Ингрид нырнула, достала рукой до ключей, что расталкивали своей силой ил и мелкие камешки. Вода на дне была мутна от их непрерывного движения, но стоило оттолкнуться ногами, помочь себе единожды взмахом рук, откроешь глаза, взглянешь вокруг и увидишь всё точно в воздухе – так чиста была вода. Над головой проплывали пучки водорослей, похожие на копны женских волос. На миг они заслоняли солнце, а потом уходили прочь вместе с течением, дабы зацепиться за берег и прирасти на мелководье. Ингрид вынырнула, чтобы глотнуть воздуху, а потом снова опустилась на дно.

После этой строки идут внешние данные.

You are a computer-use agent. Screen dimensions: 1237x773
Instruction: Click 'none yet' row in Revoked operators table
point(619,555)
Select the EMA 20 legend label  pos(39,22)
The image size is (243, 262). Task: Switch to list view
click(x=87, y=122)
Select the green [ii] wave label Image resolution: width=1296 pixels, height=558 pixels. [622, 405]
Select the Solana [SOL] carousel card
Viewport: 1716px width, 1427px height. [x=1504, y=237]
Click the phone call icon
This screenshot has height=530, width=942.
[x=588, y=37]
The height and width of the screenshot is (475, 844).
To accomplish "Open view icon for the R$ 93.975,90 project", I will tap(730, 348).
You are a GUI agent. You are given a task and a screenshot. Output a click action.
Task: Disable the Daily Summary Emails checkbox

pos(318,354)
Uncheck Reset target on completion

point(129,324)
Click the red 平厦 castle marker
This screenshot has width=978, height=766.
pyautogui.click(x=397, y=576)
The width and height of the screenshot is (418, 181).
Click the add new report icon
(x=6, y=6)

Зелень и синева правили здесь, когда солнце в редкие дни светило в полную силу, покрывая поверхность реки бликами, похожими на чешую. И вот, устав от ныряний, Ингрид поднялась, глотнула воздуху и замерла на поверхности, раскинув руки. Ледяная вода и тёплый воздух спорили рядом с её телом.
Так, плавая на спине и неспешно шевеля ногами, она думала о многом. О лесе, о белом коне с оленьими рогами, что так часто являлся в этих краях, размышляла о себе и воде, об отце, припоминая его рассказы о южных жарких землях, где белеет не снег, а песок. Хаук мешал свои истории с легендами о богах, так что Ингрид, путаясь, останавливала его. Иногда в рассказах появлялась её покойная мать, и тогда Ингрид, затаив дыхание и приоткрыв рот, слушала отца, пусть и знала эти истории почти наизусть – с рождения приросли они к её сердцу. Правда, и старик был не так-то прост, часто добавлял новое: что-то стиралось из памяти, что могла напомнить дочь, а что-то придумывалось на ходу, с лукавинкой. Но мать Ингрид и старшие братья навсегда оставались сухими рассказами, точно не хотел отец перевирать их жизнь, боясь испортить даже мелкой незначительной присказкой. Правдивая сага срывалась с его языка.